Moshe Yaalon (à gauche) et Ehud Barak au siège du ministère de la Défense à Tel Aviv, le 19 mars 2013. (Ariel Hermoni/Ministère de la Défense/Flash90)

L’ancien Premier ministre Ehud Barak, adversaire de longue date de Netanyahu et, comme Yaalon, ex-chef d’Etat-major et ministre de la Défense sous un mandat du Premier ministre, a repris l’allégation de Yaalon dans une interview accordée mercredi matin à la radio militaire, affirmant que l’affaire « frisait la trahison ».

Cette accusation qui, selon Netanyahu, « a franchi une ligne rouge dangereuse », a semblé concerner le feu vert donné par ce dernier à une vente de sous-marins à l’Egypte qui, selon les critiques, a été susceptible de mettre en péril la sécurité nationale.

Mais prouver ce type d’accusation – la trahison est l’un des crimes les plus graves dans la loi israélienne – est probablement impossible, à moins que des preuves supplémentaires et sans appel ne soient découvertes.

Que dit Netanyahu ?

Selon le Premier ministre, son offensive en faveur de l’achat des sous-marins a eu pour seule raison la protection de l’Etat juif contre la menace nucléaire iranienne, en garantissant qu’une contre-attaque resterait possible quel que soit le moment.

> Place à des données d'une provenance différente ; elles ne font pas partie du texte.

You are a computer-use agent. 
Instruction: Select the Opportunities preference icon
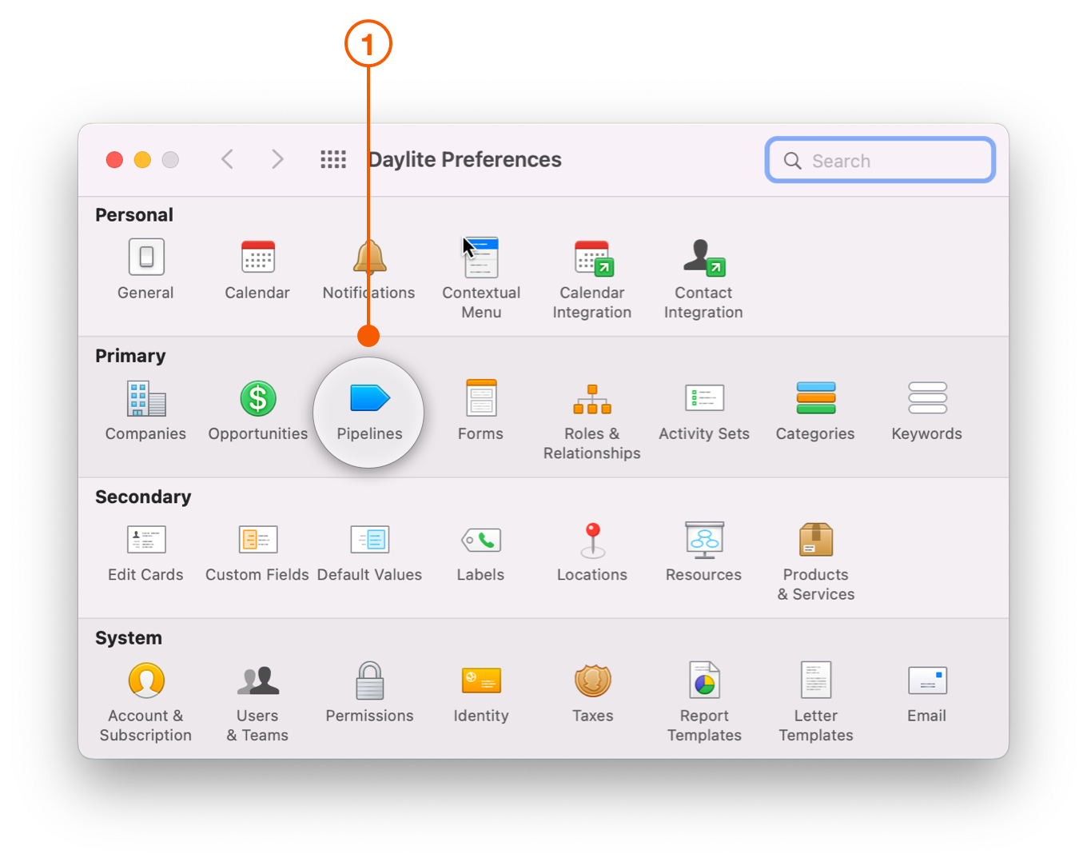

Répondant à des informations portant sur l’éventuelle ouverture d’une enquête sur le Premier ministre, le parti du Likud au pouvoir de Netanyahu a estimé que leur divulgation avait des motivations politiques et qu’elles visaient à nuire aux chances de réélection du leader lors du prochain vote.

« Vingt jours avant les élections, voilà une fuite concernant une tentative d’ouverture d’une autre enquête visant le Premier ministre Netanyahu », a expliqué la formation dans un communiqué. « Seuls les citoyens d’Israël choisiront le Premier ministre ».

Quant à lui, Netanyahu a qualifié les allégations d’irrégularités de sa part de « calomnies forgées de toutes pièces ».

« Je n’ai pas reçu un seul shekel de l’accord sur les sous-marins », a clamé le Premier ministre devant les autorités de l’implantation de Shiloh, en Cisjordanie, mardi.

« Tout a été examiné en profondeur par le ministère public et le procureur général », a-t-il ajouté.  » Ils ont déclaré sans équivoque que je ne suis suspecté de rien ».

Le procureur-général israélien Avichai Mandelblit a annoncé son intention d’inculper Netanyahu, sous réserve d’une audience, trois autres dossiers de corruption, connus sous les nom d’Affaire 1000, d’Affaire 2000 et d’Affaire 4000. Le Premier ministre n’a, pour sa part, cessé de nier toute malversation.